>> Start
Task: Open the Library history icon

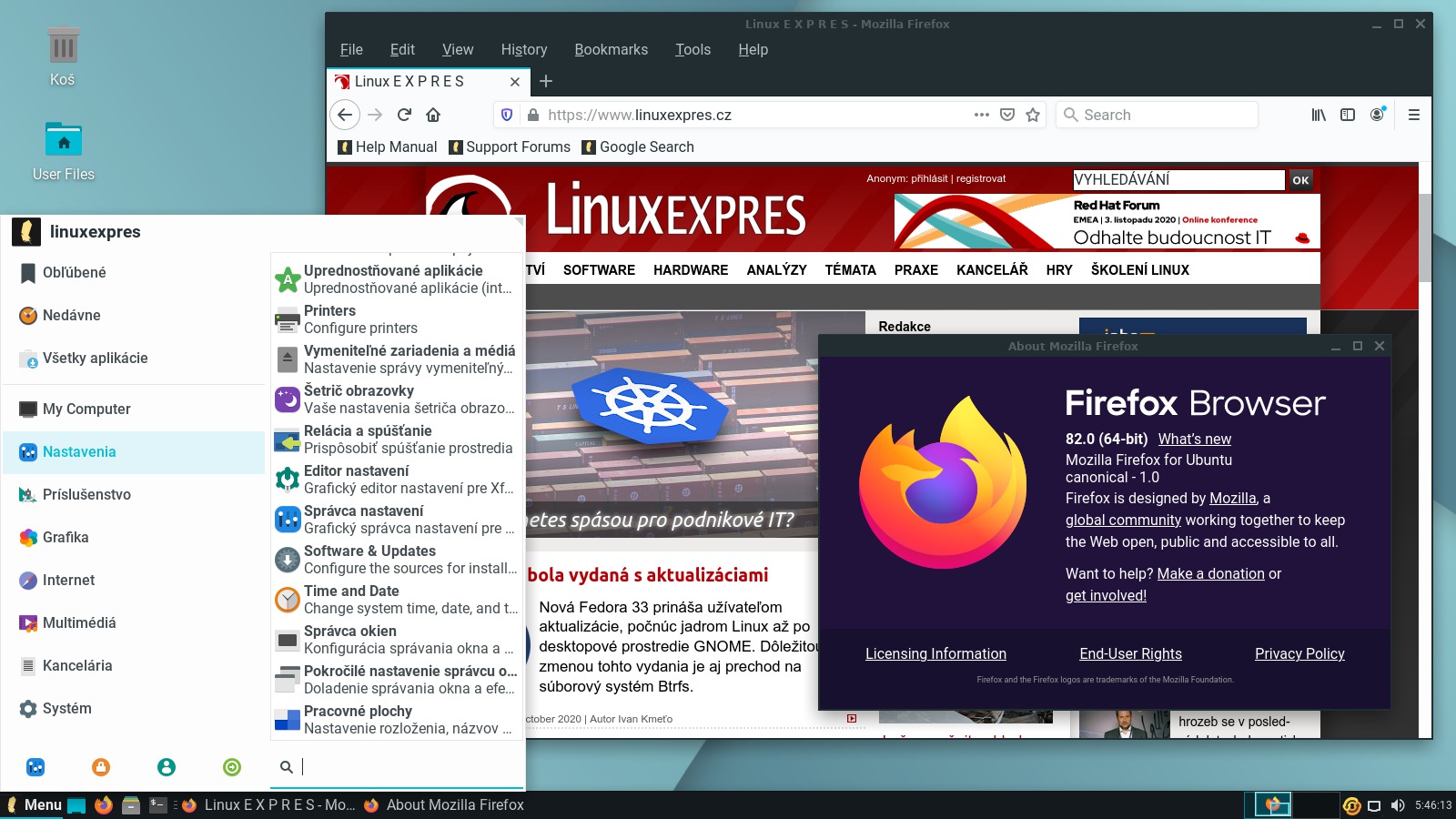Action: pos(1318,115)
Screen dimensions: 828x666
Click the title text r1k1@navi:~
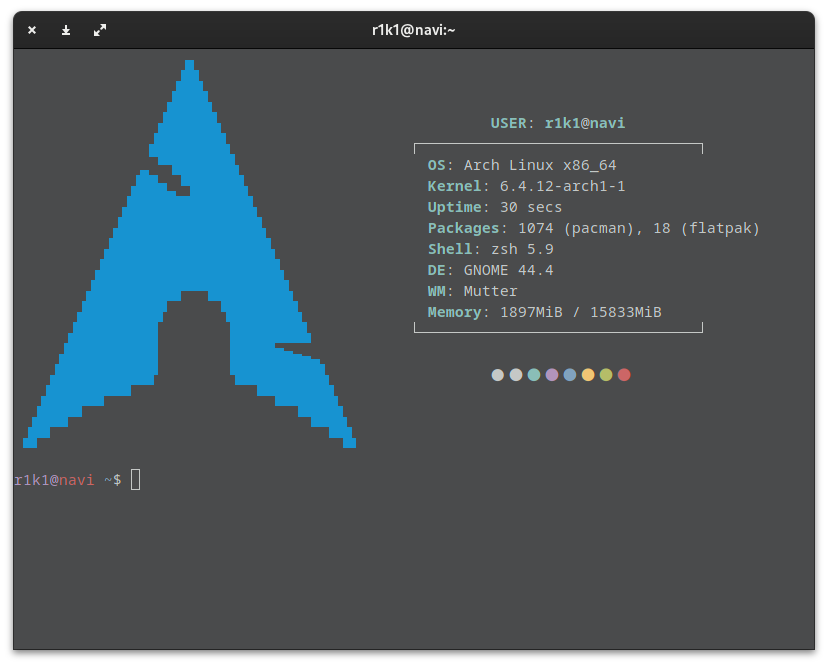[413, 30]
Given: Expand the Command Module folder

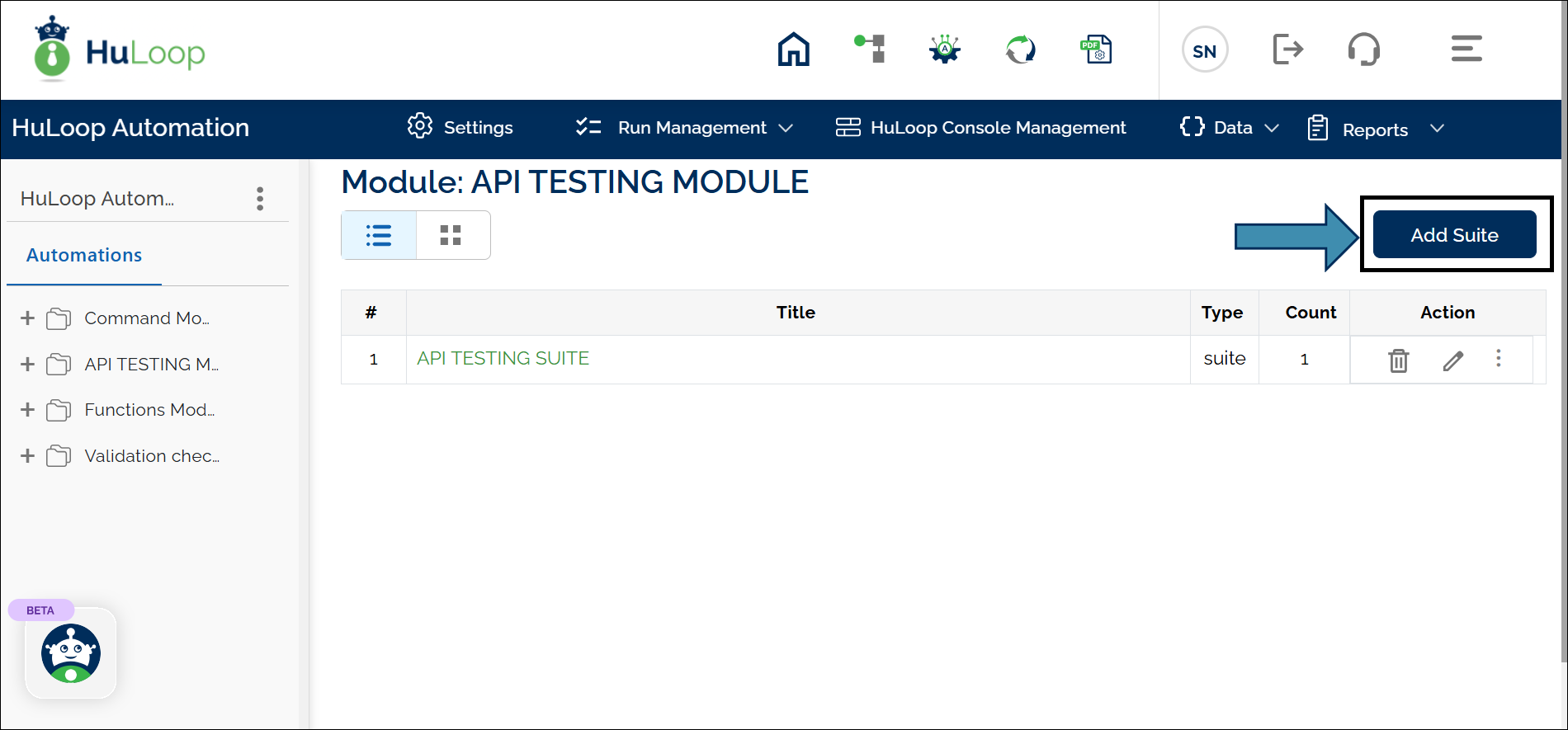Looking at the screenshot, I should tap(27, 318).
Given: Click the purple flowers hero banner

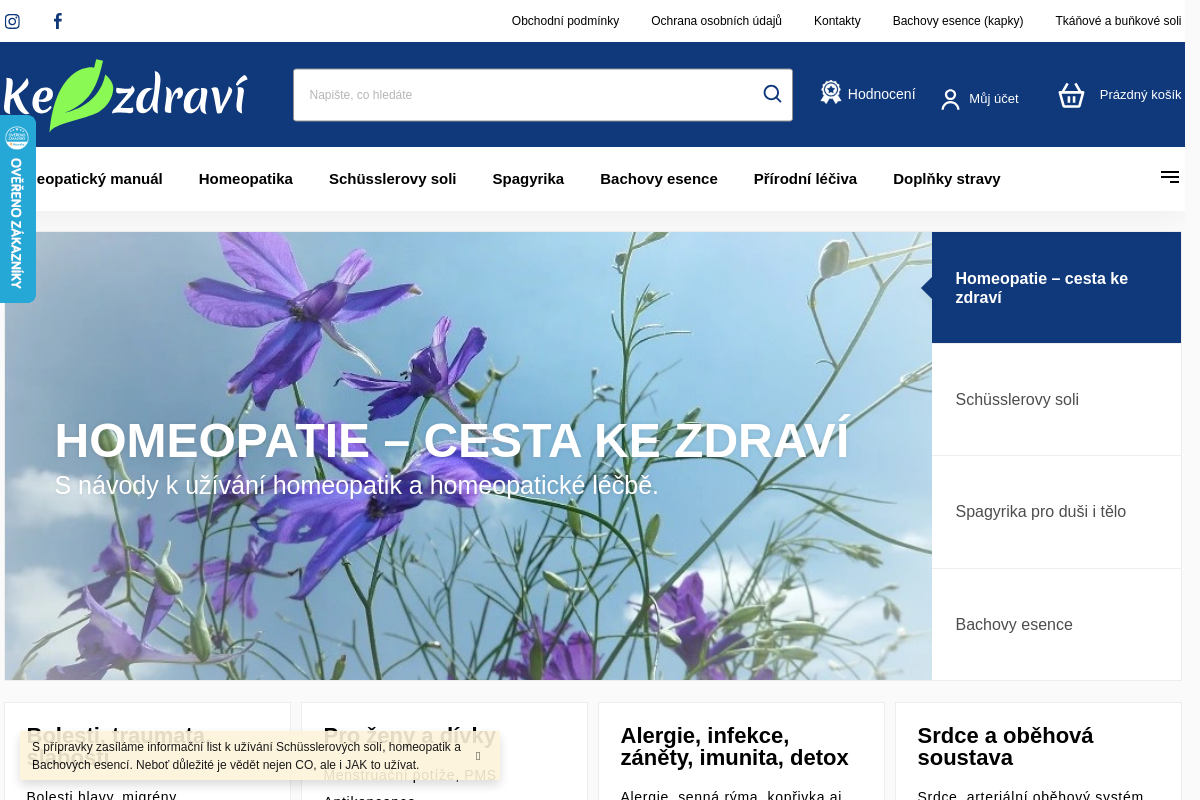Looking at the screenshot, I should 466,455.
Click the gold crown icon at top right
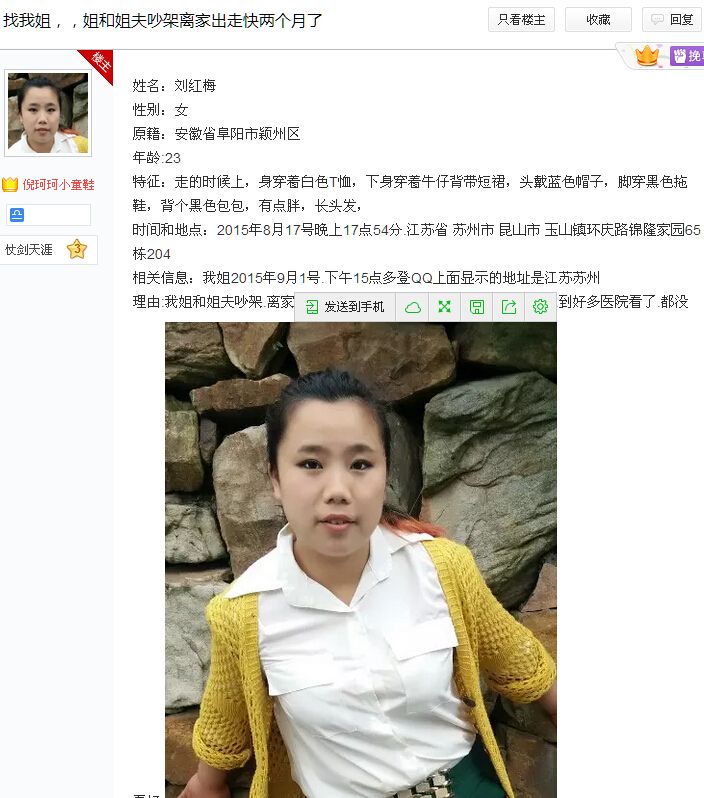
>> End
== TASK DIRECTIONS ==
Print the whole listing above word for word, with every line unchanged, and leave out the pictures.

== SOLUTION ==
Task: Open the Library history icon

Action: pos(1318,115)
Screen dimensions: 828x666
Click the title text r1k1@navi:~
[413, 30]
Given: Expand the Command Module folder

Looking at the screenshot, I should tap(27, 318).
Given: Click the purple flowers hero banner

Looking at the screenshot, I should 466,455.
Click the gold crown icon at top right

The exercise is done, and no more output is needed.